## [STATED EXERCISE]
Repeat the lines of the records from the line with "Viewport: 963px width, 688px" up to and including the line with "click(x=40, y=84)".

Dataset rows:
◆ ◆ ◆ ◆ ◆ ◆ ◆

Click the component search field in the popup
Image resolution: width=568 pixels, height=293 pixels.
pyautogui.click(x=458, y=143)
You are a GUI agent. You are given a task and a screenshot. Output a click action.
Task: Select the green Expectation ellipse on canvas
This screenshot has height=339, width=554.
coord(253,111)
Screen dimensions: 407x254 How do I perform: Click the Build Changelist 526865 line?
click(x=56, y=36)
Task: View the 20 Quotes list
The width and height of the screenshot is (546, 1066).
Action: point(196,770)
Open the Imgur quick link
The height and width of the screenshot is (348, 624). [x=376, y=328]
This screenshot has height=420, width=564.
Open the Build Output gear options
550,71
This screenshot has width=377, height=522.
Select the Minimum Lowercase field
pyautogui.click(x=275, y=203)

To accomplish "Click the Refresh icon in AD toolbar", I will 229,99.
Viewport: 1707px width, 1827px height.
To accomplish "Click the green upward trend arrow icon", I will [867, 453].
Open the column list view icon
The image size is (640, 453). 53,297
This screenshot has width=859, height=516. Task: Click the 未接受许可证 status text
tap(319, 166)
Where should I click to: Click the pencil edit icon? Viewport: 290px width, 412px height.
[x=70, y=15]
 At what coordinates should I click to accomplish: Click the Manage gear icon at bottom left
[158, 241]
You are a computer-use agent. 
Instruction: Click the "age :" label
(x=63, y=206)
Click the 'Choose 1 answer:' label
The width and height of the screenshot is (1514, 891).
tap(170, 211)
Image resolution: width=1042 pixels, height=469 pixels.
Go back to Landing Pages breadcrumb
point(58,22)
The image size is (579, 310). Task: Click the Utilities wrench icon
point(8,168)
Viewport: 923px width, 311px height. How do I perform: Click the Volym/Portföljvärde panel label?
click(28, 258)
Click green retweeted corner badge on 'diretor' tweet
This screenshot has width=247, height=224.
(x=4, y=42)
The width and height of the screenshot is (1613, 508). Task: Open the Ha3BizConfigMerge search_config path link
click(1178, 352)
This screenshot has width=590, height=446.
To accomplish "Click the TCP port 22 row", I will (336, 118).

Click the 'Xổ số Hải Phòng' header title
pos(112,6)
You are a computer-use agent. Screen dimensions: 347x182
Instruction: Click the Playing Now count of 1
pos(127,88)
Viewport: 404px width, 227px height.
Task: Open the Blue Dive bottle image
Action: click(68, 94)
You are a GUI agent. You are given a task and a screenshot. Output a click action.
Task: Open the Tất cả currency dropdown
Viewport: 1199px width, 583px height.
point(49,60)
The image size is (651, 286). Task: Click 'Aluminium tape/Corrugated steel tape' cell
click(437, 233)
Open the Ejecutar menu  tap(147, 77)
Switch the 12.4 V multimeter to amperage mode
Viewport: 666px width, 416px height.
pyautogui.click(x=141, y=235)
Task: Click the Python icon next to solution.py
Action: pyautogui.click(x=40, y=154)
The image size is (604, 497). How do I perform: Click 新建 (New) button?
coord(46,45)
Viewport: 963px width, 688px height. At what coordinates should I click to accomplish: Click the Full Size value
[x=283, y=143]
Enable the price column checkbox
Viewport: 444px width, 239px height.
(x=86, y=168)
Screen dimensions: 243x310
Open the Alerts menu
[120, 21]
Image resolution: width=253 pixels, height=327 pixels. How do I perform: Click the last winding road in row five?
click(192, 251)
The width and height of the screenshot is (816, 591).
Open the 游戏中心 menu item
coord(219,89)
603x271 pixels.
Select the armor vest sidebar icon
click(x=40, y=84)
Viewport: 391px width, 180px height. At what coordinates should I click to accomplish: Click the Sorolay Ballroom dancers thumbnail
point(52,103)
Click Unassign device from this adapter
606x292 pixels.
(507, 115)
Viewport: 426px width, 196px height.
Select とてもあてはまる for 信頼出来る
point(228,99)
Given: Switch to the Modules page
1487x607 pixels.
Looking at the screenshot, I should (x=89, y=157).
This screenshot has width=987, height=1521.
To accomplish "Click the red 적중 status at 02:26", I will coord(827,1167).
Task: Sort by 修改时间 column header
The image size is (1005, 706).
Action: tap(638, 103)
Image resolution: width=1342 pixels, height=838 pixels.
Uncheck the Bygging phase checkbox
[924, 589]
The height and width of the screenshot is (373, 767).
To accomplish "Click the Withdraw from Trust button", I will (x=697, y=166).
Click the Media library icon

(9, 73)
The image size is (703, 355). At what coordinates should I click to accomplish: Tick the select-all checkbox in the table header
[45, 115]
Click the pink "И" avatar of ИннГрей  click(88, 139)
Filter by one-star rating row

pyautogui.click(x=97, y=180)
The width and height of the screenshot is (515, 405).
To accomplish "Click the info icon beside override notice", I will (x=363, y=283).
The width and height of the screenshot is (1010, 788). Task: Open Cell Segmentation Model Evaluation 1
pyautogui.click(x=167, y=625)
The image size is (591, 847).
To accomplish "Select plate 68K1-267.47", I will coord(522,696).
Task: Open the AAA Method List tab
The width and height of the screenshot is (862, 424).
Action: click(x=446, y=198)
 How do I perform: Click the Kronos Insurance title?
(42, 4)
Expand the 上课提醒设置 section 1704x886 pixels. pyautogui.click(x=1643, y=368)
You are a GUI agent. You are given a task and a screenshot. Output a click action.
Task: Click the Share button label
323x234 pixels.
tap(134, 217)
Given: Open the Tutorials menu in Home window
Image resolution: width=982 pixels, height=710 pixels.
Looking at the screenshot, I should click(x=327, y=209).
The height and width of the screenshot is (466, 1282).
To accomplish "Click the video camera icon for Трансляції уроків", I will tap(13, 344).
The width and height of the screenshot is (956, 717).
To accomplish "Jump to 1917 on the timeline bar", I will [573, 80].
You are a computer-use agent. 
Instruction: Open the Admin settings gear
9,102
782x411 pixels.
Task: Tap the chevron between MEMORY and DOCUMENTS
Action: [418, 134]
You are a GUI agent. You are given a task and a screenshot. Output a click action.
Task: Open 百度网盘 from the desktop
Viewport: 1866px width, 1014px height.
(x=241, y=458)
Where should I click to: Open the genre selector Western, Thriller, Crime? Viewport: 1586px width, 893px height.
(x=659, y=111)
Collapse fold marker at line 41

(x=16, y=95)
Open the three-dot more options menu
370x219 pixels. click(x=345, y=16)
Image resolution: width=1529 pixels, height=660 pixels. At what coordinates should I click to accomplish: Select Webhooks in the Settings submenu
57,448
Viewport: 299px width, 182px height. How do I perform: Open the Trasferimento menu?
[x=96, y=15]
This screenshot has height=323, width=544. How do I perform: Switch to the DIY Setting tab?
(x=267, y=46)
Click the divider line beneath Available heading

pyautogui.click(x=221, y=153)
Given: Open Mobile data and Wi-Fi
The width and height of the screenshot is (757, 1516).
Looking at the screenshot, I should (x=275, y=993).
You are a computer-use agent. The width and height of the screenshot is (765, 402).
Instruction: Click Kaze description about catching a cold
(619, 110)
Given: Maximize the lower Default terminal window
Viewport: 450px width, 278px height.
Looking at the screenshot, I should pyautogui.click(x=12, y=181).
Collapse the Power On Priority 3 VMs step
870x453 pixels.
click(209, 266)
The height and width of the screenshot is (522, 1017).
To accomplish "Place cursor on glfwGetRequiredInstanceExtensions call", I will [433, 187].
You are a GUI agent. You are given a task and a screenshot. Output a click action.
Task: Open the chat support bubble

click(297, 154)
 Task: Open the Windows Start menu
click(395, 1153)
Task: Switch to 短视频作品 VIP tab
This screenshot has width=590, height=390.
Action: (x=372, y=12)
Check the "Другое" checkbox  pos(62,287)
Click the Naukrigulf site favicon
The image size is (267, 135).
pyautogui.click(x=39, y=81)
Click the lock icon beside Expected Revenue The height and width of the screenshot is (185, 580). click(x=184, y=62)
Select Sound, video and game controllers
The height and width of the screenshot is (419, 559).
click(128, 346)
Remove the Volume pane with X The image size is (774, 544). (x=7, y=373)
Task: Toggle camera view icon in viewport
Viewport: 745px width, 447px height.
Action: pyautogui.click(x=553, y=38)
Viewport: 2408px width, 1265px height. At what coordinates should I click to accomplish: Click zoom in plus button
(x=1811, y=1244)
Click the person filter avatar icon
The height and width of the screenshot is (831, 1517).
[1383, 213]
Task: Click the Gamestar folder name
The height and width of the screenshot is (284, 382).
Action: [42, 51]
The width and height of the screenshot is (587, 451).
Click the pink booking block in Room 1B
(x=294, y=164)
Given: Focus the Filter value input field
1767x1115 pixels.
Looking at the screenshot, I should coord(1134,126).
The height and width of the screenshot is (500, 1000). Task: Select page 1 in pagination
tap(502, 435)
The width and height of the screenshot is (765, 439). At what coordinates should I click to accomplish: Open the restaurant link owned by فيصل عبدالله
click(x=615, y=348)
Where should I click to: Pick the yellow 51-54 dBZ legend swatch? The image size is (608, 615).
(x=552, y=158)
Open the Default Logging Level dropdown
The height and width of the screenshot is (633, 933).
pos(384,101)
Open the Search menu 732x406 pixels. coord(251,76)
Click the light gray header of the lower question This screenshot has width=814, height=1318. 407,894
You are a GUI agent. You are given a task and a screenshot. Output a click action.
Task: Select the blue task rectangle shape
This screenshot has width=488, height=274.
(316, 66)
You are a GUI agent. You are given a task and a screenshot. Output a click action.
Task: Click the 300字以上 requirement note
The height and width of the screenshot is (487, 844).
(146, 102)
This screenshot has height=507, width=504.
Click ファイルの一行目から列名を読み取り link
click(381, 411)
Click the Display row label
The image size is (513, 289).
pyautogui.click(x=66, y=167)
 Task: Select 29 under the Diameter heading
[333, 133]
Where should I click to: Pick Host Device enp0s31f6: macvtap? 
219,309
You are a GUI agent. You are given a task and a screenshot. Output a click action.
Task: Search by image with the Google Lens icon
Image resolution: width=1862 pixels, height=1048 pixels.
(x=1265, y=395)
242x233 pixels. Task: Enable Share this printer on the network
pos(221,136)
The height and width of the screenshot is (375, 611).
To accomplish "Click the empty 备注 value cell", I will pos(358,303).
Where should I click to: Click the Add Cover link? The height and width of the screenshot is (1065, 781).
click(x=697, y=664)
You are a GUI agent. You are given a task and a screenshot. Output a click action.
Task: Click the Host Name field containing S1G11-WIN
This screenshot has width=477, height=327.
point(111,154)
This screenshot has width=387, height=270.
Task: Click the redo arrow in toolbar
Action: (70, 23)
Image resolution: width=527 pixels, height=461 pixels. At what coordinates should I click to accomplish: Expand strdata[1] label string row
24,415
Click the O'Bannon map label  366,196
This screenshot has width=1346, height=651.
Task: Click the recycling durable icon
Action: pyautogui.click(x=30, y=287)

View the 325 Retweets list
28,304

◆ ◆ ◆ ◆ ◆ ◆ ◆

## [WRITTEN SOLUTION]
Viewport: 963px width, 688px height. At what coordinates should I click to accomplish: Click the Full Size value
[x=283, y=143]
Enable the price column checkbox
Viewport: 444px width, 239px height.
(x=86, y=168)
Screen dimensions: 243x310
Open the Alerts menu
[120, 21]
Image resolution: width=253 pixels, height=327 pixels. How do I perform: Click the last winding road in row five?
click(192, 251)
The width and height of the screenshot is (816, 591).
Open the 游戏中心 menu item
coord(219,89)
603x271 pixels.
Select the armor vest sidebar icon
click(x=40, y=84)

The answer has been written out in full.